Her Saelori was fluid now, unaccented, the bond having done the careful work of knitting their languages together until she no longer needed the translator stone.

She spoke to him in his own tongue more often than not, but tonight she used English, the words sitting on the air like a reminder of the world she had left behind.

“A troublemaker,” he echoed, mouth tilting. “My elders would say corruptor of the old order.”

“They would not be wrong,” she said lightly. “You shook an entire planetary hierarchy because you decided you wanted one human.”

“One human,” he agreed, the words resonant in his chest. “The correct one.”

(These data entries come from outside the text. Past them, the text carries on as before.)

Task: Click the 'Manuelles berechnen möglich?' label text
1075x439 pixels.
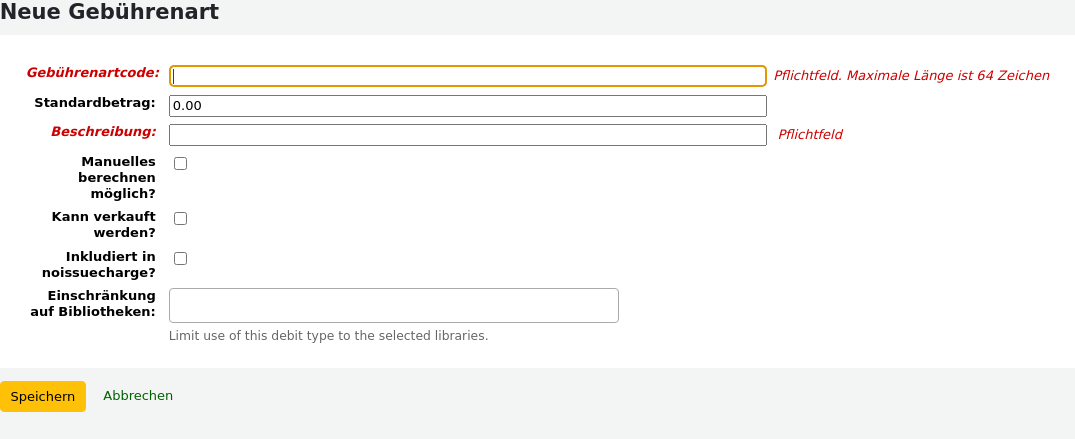Action: click(x=117, y=177)
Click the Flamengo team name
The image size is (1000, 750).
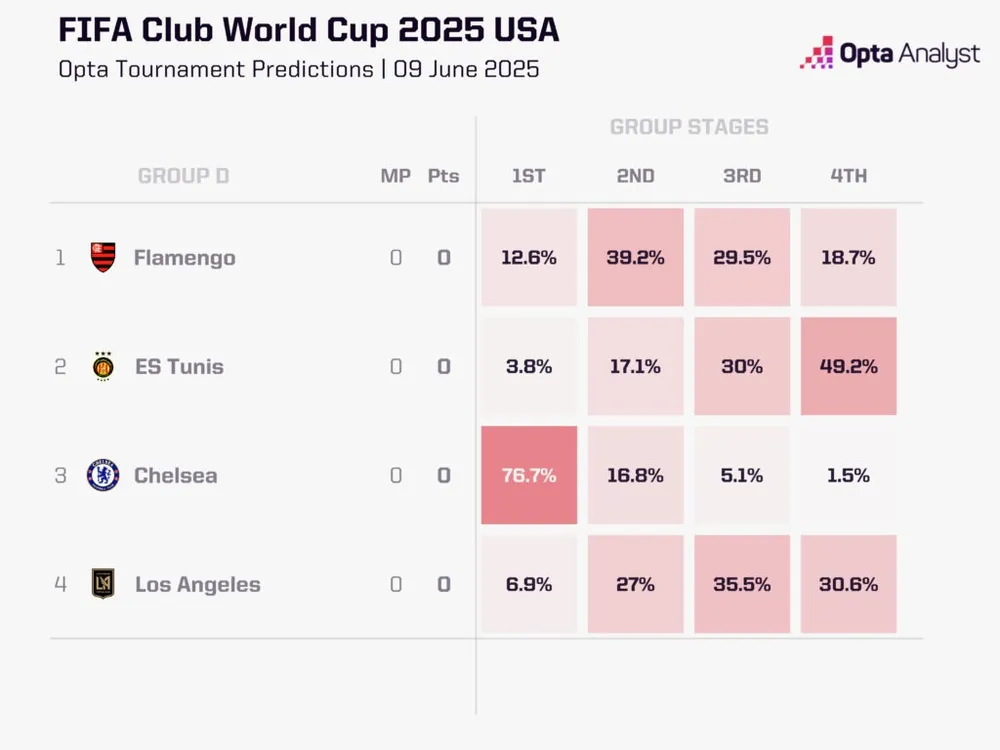coord(184,258)
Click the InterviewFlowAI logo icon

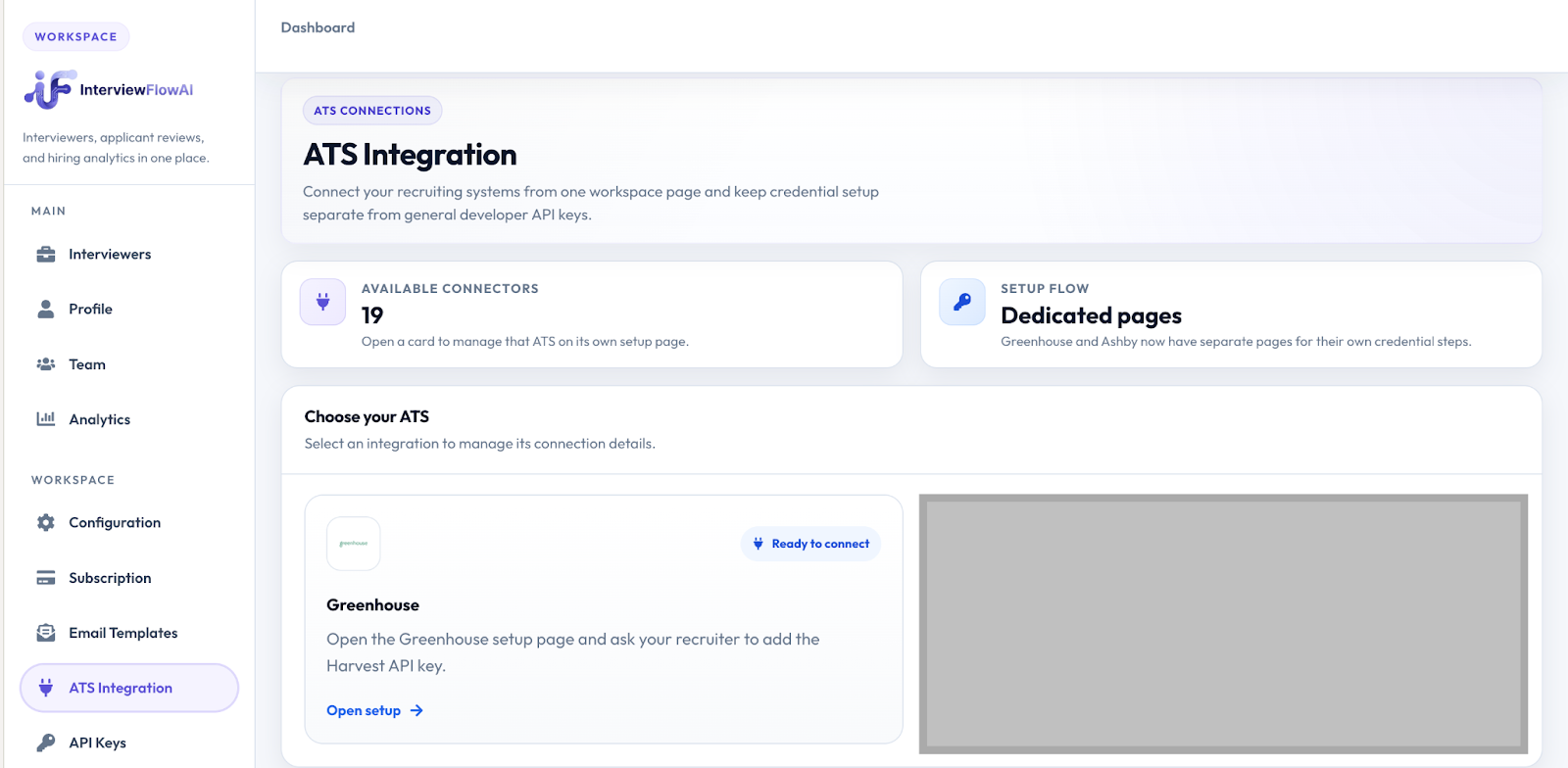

She huffed a quiet laugh and looked back out over the mist. The sky was a deep, saturated indigo, clouds moving across it in slow rivers. Somewhere far below, a cluster of lights brightened as night took fuller hold.

She had changed.

Not in form—her body remained small beside his, soft where he was hard, human where he was Saelori—but the rhythm of her was different, stronger, her heartbeat steadier, her scent richer, threaded now with subtle notes of his venom, their signatures intertwined.

The bond hummed with constant, steady linkage, no longer flaring with instability.

She grounded him as surely as the Bastion’s roots held the mountain.

And she grew more beautiful every day.

Not because of the minor physical shifts the attunement had wrought—slightly sharper eyes, skin that held a faint inner vitality—but because of the way she occupied space now, sure of her place at his side.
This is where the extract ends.